Problem to solve: Your copy should begin at the line containing "Image resolution: width=587" and end at the last line of the records; transcribe those lines exactly and leave out every picture.

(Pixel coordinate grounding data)
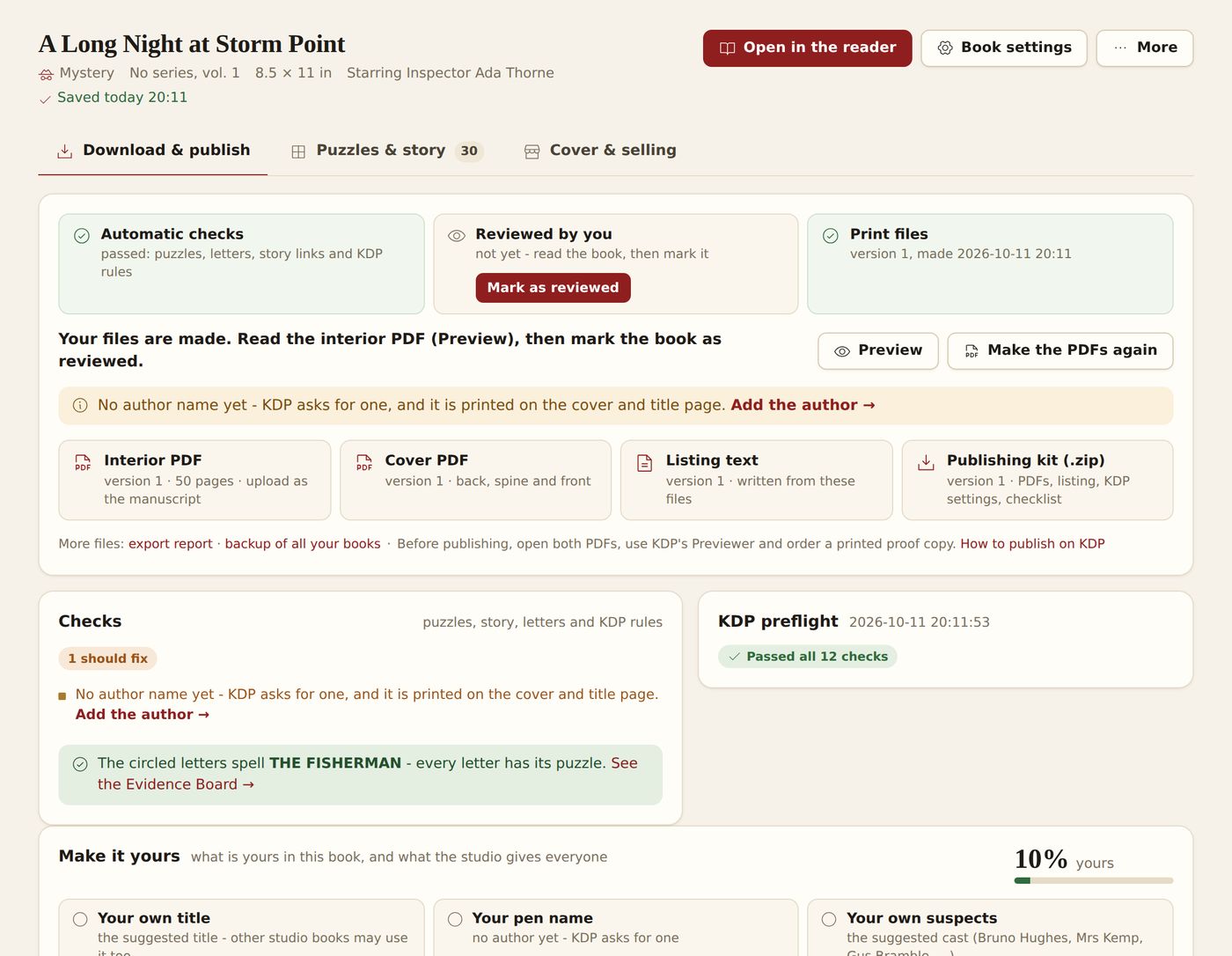The height and width of the screenshot is (956, 1232).
Task: Open the More options menu
Action: 1144,48
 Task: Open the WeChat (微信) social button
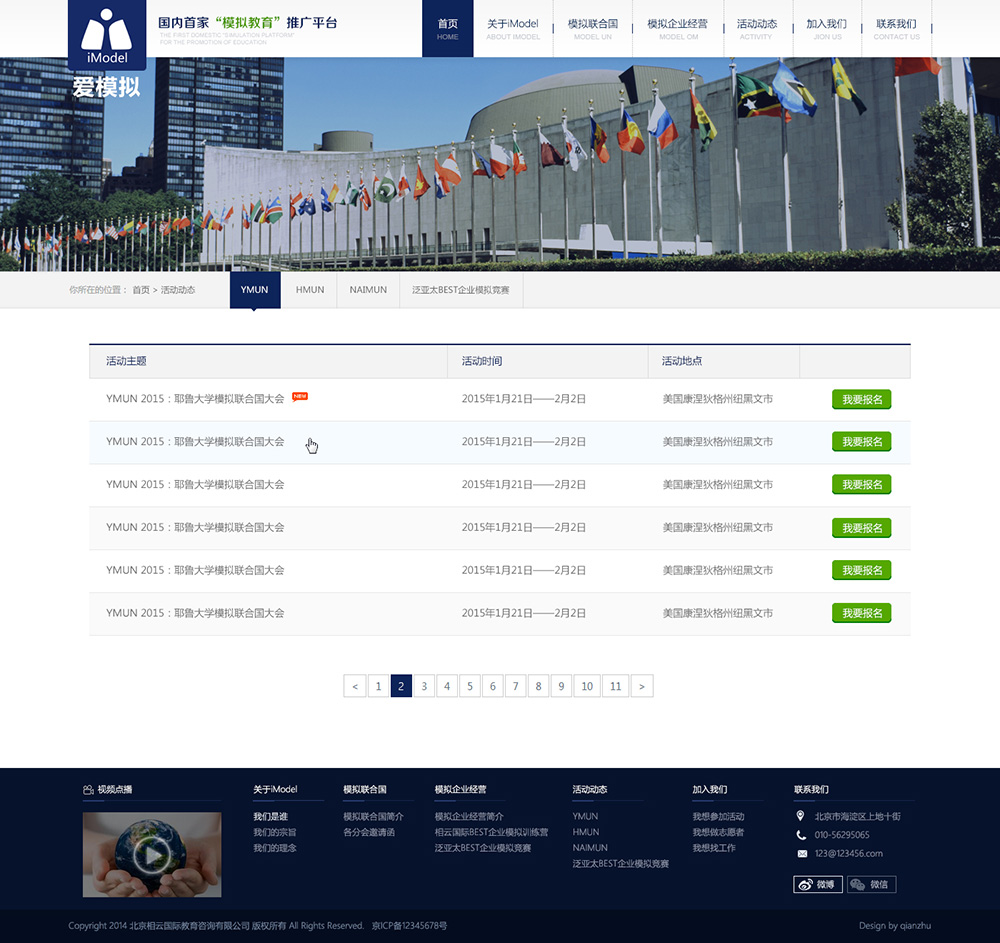pos(871,884)
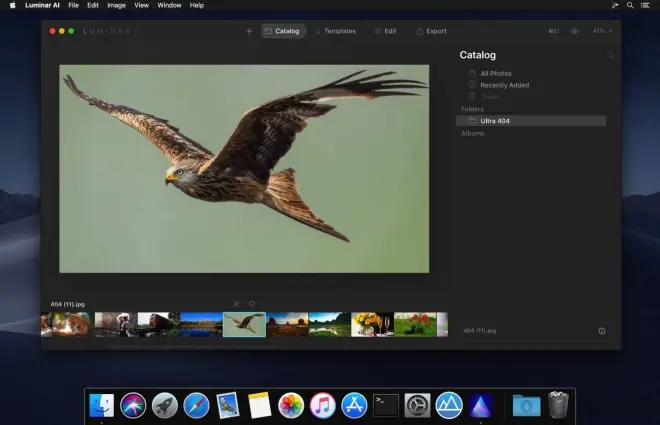Click the before/after compare icon in toolbar
This screenshot has width=660, height=425.
click(x=554, y=31)
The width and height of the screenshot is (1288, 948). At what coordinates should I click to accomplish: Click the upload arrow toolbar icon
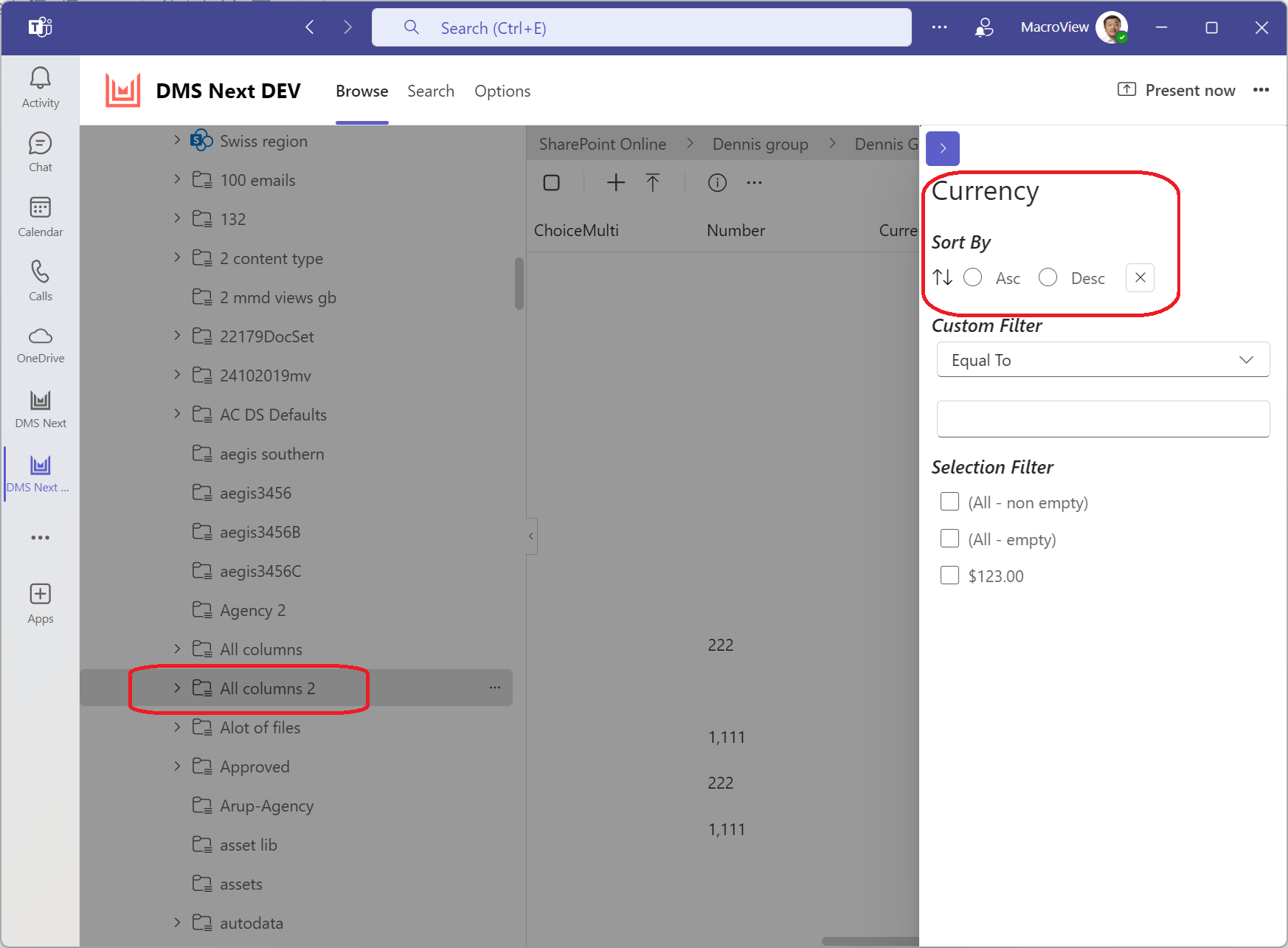(x=653, y=182)
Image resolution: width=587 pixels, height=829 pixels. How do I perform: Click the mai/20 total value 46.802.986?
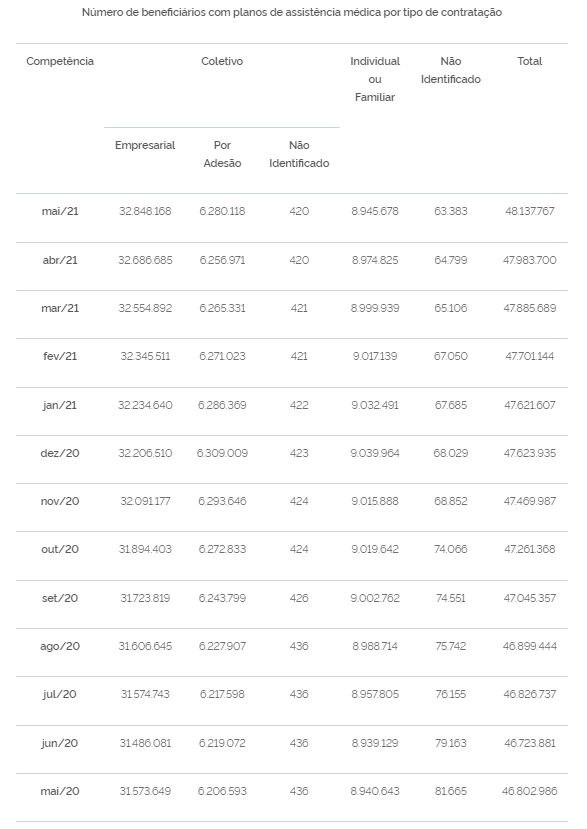click(x=529, y=791)
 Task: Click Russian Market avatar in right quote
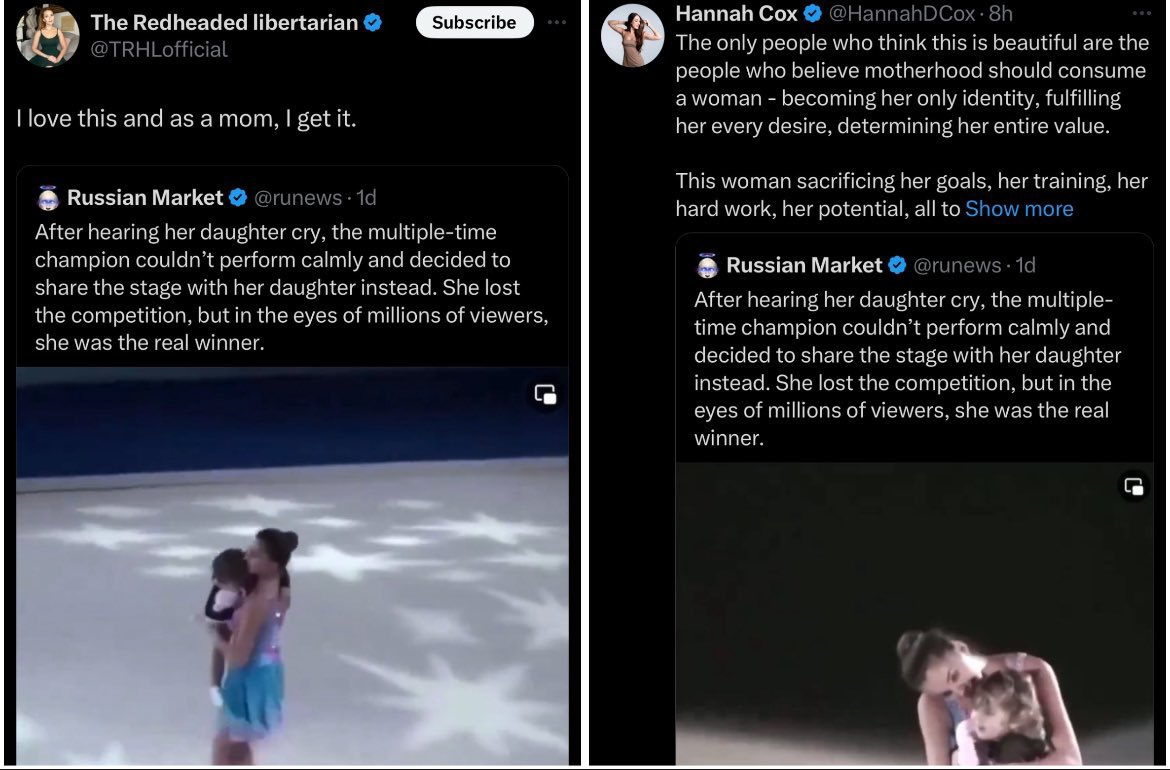pyautogui.click(x=707, y=265)
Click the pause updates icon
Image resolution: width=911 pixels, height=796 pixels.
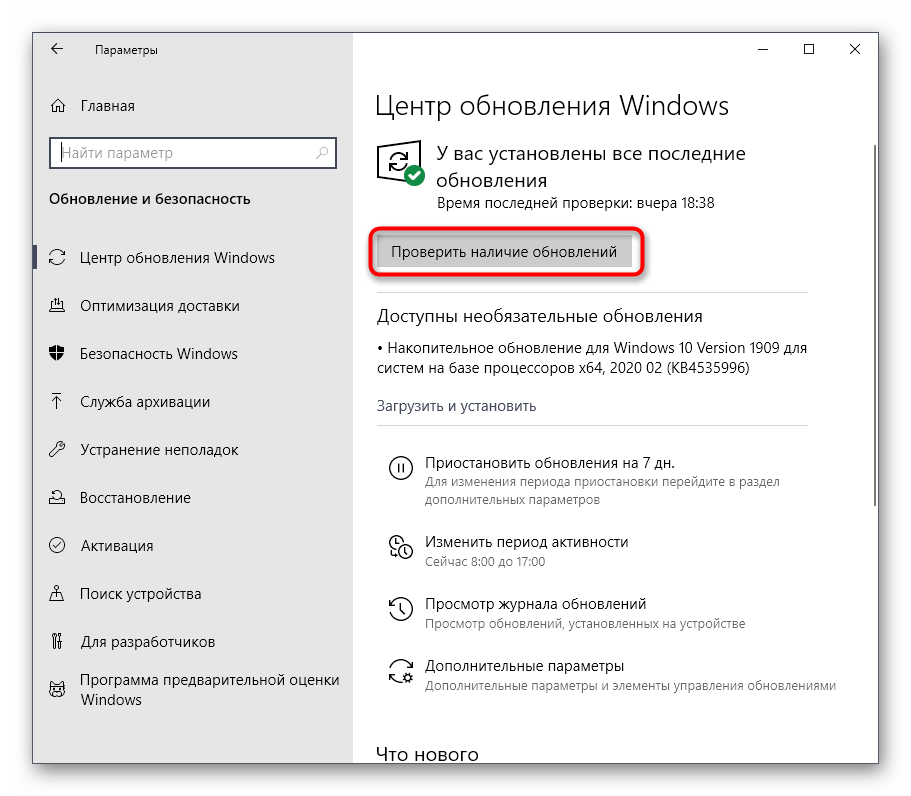400,468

Solution to the exercise:
Image resolution: width=587 pixels, height=829 pixels. How do I perform: Click the mai/20 total value 46.802.986?
click(x=529, y=791)
 Task: Click Russian Market avatar in right quote
pyautogui.click(x=707, y=265)
Click the pause updates icon
Image resolution: width=911 pixels, height=796 pixels.
400,468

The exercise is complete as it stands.